Exercise
For this exercise, return all the data exactly as it stands.

Dataset entries
§

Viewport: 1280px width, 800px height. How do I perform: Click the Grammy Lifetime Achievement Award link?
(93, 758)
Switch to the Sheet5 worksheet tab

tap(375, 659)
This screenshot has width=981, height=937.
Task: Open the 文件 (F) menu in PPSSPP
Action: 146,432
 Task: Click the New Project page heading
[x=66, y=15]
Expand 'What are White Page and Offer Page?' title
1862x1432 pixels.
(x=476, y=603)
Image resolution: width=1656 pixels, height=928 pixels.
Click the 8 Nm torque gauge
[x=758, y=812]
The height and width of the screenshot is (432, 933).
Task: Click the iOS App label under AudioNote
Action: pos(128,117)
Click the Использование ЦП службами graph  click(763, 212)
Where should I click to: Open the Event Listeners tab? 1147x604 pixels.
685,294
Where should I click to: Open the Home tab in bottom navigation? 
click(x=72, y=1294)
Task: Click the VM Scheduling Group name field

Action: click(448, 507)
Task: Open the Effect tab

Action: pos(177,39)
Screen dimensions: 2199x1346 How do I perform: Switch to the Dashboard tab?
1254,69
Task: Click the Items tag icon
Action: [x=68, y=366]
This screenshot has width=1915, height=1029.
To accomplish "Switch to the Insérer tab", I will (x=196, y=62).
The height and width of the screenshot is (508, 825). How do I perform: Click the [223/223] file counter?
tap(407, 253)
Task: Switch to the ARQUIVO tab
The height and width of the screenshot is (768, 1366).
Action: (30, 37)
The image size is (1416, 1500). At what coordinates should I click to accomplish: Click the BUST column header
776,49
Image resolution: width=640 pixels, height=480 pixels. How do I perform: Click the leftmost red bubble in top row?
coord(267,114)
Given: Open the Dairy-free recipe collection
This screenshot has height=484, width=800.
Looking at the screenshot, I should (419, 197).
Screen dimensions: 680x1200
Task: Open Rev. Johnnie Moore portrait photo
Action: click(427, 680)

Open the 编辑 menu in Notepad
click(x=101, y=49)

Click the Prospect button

§

Problem solution
Viewport: 1280px width, 800px height. How do I perform: Click the Grammy Lifetime Achievement Award link?
(93, 758)
Switch to the Sheet5 worksheet tab

tap(375, 659)
This screenshot has width=981, height=937.
Task: Open the 文件 (F) menu in PPSSPP
Action: 146,432
 Task: Click the New Project page heading
[x=66, y=15]
Expand 'What are White Page and Offer Page?' title
1862x1432 pixels.
(x=476, y=603)
Image resolution: width=1656 pixels, height=928 pixels.
Click the 8 Nm torque gauge
[x=758, y=812]
The height and width of the screenshot is (432, 933).
Task: Click the iOS App label under AudioNote
Action: pos(128,117)
Click the Использование ЦП службами graph  click(763, 212)
Where should I click to: Open the Event Listeners tab? 1147x604 pixels.
685,294
Where should I click to: Open the Home tab in bottom navigation? 
click(x=72, y=1294)
Task: Click the VM Scheduling Group name field

Action: click(448, 507)
Task: Open the Effect tab

Action: pos(177,39)
Screen dimensions: 2199x1346 How do I perform: Switch to the Dashboard tab?
1254,69
Task: Click the Items tag icon
Action: [x=68, y=366]
This screenshot has width=1915, height=1029.
To accomplish "Switch to the Insérer tab", I will (x=196, y=62).
The height and width of the screenshot is (508, 825). How do I perform: Click the [223/223] file counter?
tap(407, 253)
Task: Switch to the ARQUIVO tab
The height and width of the screenshot is (768, 1366).
Action: (30, 37)
The image size is (1416, 1500). At what coordinates should I click to accomplish: Click the BUST column header
776,49
Image resolution: width=640 pixels, height=480 pixels. How do I perform: Click the leftmost red bubble in top row?
coord(267,114)
Given: Open the Dairy-free recipe collection
This screenshot has height=484, width=800.
Looking at the screenshot, I should (419, 197).
Screen dimensions: 680x1200
Task: Open Rev. Johnnie Moore portrait photo
Action: click(427, 680)

Open the 编辑 menu in Notepad
click(x=101, y=49)

Click the Prospect button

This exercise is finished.